Work instruction:
Look below for the line with "Screen dimensions: 1568x478". Extract that line and each one after it through the last, word for word.

Source records:
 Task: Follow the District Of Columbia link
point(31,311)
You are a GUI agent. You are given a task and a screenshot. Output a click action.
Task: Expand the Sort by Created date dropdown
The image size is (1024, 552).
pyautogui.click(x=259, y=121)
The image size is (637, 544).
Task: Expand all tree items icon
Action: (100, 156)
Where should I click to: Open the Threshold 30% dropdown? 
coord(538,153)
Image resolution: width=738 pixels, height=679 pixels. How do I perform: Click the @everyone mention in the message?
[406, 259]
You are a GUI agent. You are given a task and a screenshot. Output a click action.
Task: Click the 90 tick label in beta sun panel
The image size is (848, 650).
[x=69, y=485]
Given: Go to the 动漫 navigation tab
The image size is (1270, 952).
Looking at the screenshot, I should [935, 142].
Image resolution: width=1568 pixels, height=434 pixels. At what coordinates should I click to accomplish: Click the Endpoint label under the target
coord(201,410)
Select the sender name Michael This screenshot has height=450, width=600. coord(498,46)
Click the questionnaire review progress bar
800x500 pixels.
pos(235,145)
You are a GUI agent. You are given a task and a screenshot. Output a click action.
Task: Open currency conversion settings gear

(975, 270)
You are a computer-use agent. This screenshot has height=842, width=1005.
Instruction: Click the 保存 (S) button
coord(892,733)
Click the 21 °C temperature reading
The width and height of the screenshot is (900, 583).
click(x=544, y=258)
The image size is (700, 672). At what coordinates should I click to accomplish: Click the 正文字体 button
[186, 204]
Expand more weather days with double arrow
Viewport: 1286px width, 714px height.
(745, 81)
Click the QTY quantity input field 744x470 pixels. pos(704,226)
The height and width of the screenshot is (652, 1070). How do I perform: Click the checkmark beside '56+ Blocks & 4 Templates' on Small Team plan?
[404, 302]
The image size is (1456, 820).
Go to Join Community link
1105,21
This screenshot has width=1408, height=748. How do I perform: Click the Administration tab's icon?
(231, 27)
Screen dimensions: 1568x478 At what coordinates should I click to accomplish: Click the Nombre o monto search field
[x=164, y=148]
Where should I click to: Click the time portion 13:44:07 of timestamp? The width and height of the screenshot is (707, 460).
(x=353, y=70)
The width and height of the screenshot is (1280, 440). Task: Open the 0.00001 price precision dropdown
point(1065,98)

Output for this exercise:
Screen dimensions: 1568x478 At what coordinates should I click to accomplish: Click the Nombre o monto search field
[x=164, y=148]
Where should I click to: Click the time portion 13:44:07 of timestamp? The width and height of the screenshot is (707, 460).
(x=353, y=70)
The width and height of the screenshot is (1280, 440). Task: Open the 0.00001 price precision dropdown
point(1065,98)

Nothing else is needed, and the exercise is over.